The task:
Can you return each of the records below, line for line, with nothing altered?

[Collected data]
────────────────

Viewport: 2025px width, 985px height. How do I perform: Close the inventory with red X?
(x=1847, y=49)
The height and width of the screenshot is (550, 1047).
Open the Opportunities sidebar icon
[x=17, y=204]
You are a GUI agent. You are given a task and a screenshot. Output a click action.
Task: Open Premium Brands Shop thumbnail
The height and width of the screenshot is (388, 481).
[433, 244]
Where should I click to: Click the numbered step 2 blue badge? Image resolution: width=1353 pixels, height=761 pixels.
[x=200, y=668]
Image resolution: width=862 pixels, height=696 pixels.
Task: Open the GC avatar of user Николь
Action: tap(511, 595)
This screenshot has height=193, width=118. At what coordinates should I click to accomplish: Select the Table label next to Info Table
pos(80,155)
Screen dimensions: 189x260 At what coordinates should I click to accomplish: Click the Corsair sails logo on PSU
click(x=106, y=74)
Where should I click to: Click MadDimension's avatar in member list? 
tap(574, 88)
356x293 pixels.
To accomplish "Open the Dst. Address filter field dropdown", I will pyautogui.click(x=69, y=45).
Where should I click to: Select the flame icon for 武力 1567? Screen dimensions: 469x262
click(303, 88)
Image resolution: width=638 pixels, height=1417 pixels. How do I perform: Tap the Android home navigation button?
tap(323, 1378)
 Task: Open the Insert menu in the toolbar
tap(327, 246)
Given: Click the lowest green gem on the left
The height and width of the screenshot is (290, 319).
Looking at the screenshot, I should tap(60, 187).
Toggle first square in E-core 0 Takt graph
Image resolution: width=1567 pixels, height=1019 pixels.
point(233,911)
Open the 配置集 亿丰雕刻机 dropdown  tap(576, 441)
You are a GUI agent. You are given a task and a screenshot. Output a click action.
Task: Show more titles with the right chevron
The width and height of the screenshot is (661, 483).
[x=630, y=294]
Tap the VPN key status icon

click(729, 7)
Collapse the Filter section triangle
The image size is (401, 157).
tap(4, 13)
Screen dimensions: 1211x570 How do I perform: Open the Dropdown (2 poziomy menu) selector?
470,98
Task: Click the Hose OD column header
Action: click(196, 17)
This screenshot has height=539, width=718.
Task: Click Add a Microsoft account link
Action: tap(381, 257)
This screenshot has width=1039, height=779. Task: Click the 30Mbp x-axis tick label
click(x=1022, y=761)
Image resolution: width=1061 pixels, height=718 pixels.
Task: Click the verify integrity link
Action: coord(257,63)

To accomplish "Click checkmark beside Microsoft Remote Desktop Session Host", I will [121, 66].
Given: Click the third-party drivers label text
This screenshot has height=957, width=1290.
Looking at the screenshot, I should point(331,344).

────────────────

Output:
Viewport: 2025px width, 985px height. How do I perform: Close the inventory with red X?
(x=1847, y=49)
The height and width of the screenshot is (550, 1047).
Open the Opportunities sidebar icon
[x=17, y=204]
You are a GUI agent. You are given a task and a screenshot. Output a click action.
Task: Open Premium Brands Shop thumbnail
The height and width of the screenshot is (388, 481).
[433, 244]
Where should I click to: Click the numbered step 2 blue badge? Image resolution: width=1353 pixels, height=761 pixels.
[x=200, y=668]
Image resolution: width=862 pixels, height=696 pixels.
Task: Open the GC avatar of user Николь
Action: tap(511, 595)
This screenshot has height=193, width=118. At what coordinates should I click to accomplish: Select the Table label next to Info Table
pos(80,155)
Screen dimensions: 189x260 At what coordinates should I click to accomplish: Click the Corsair sails logo on PSU
click(x=106, y=74)
Where should I click to: Click MadDimension's avatar in member list? 
tap(574, 88)
356x293 pixels.
To accomplish "Open the Dst. Address filter field dropdown", I will pyautogui.click(x=69, y=45).
Where should I click to: Select the flame icon for 武力 1567? Screen dimensions: 469x262
click(303, 88)
Image resolution: width=638 pixels, height=1417 pixels. How do I perform: Tap the Android home navigation button?
tap(323, 1378)
 Task: Open the Insert menu in the toolbar
tap(327, 246)
Given: Click the lowest green gem on the left
The height and width of the screenshot is (290, 319).
Looking at the screenshot, I should tap(60, 187).
Toggle first square in E-core 0 Takt graph
Image resolution: width=1567 pixels, height=1019 pixels.
point(233,911)
Open the 配置集 亿丰雕刻机 dropdown  tap(576, 441)
You are a GUI agent. You are given a task and a screenshot. Output a click action.
Task: Show more titles with the right chevron
The width and height of the screenshot is (661, 483).
[x=630, y=294]
Tap the VPN key status icon

click(729, 7)
Collapse the Filter section triangle
The image size is (401, 157).
tap(4, 13)
Screen dimensions: 1211x570 How do I perform: Open the Dropdown (2 poziomy menu) selector?
470,98
Task: Click the Hose OD column header
Action: click(196, 17)
This screenshot has height=539, width=718.
Task: Click Add a Microsoft account link
Action: tap(381, 257)
This screenshot has width=1039, height=779. Task: Click the 30Mbp x-axis tick label
click(x=1022, y=761)
Image resolution: width=1061 pixels, height=718 pixels.
Task: Click the verify integrity link
Action: coord(257,63)

To accomplish "Click checkmark beside Microsoft Remote Desktop Session Host", I will [121, 66].
Given: Click the third-party drivers label text
This screenshot has height=957, width=1290.
Looking at the screenshot, I should point(331,344).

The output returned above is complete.